• Julia Debski

The Colorful New Addition to UCSB Library

We all love having a little extra color in our lives, there is no doubt about it. No one knows the power of color better than Santa Barbara-based artist Jane Gottlieb. With an international art career spanning over thirty years, Gottlieb is well known for her brilliant use of contrasting colors in both her work and her home.


Gottieb Library © Jane Gottieb


For her latest commission for UC Santa Barbara Library, unveiled October 7th, 2020, Gottlieb worked her colorful magic in Adobe once again. This massive new work, titled Check It Out, measures 14 feet by 15 feet and is composed of eight archival prints printed on aluminum, assembled to fit snuggly together. As for its creation, the artist took a single sideview of the building from the original reference image and mirrored it, creating a dynamic focal point. The palm trees and clean geometric lines from the campus architecture draw the eye out into the foliage along the horizon.


Pompidou View video © Jane Gottieb


There is something distinctly California in the feel to this work, from the pop of color to the textures both naturally occurring and artificially created, to the architecture of the featured building where this work now resides. The blue sky extends for an infinity, the shadows have nearly all disappeared, and it is eye-catching in its florescence. It is reminiscent of SoCal’s long blazing afternoons, spent lounging at the beach or in the back garden, or in the case of UC Santa Barbara students, on the lawns of campus.
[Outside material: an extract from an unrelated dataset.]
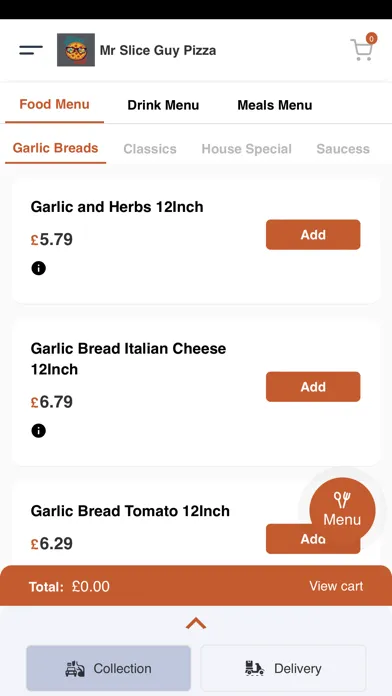Switch to the Meals Menu tab

275,105
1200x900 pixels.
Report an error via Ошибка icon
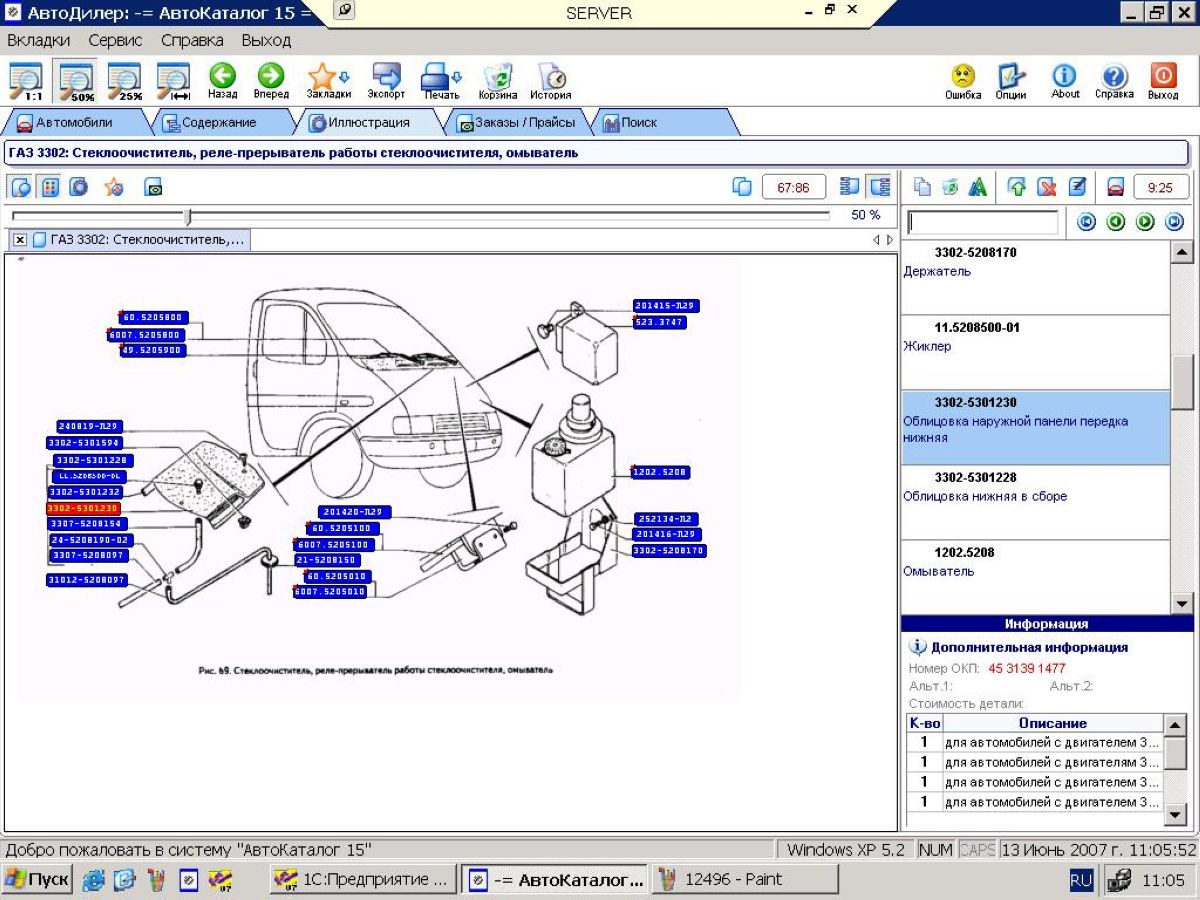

-Stairway to Hotel du Cap video © Jane Gottieb


Gottlieb’s artistic practice has evolved over the decades alongside digital technology – having started out as a painter before evolving into a photographer and editor, but always always including bright colors in her work. Now she puts her photographs into Photoshop and has her way with them – collaging, painting, editing, and enhancing them into glorious assemblages of color.


There is a battling simplicity and complexity to Gottlieb’s art that perhaps makes it so iconic and recognizably hers. The scenes displayed in the works, based off of her own photographs, are familiar to the viewer as a memory or encounter in their day-to-day life. This recognition is then challenged by the editing and intentional use of color that transports the viewer into the realm of the surreal. Indeed, there is a history of these attention grabbing pigments being used throughout art history—Dahli within Surrealism, Warhol within Pop, and so on—and perhaps these paved the way to a degree.


However, it is an irrevocable fact that Gottlieb has mastered the use of color for her art and that her practice and style is one entirely and uniquely her own.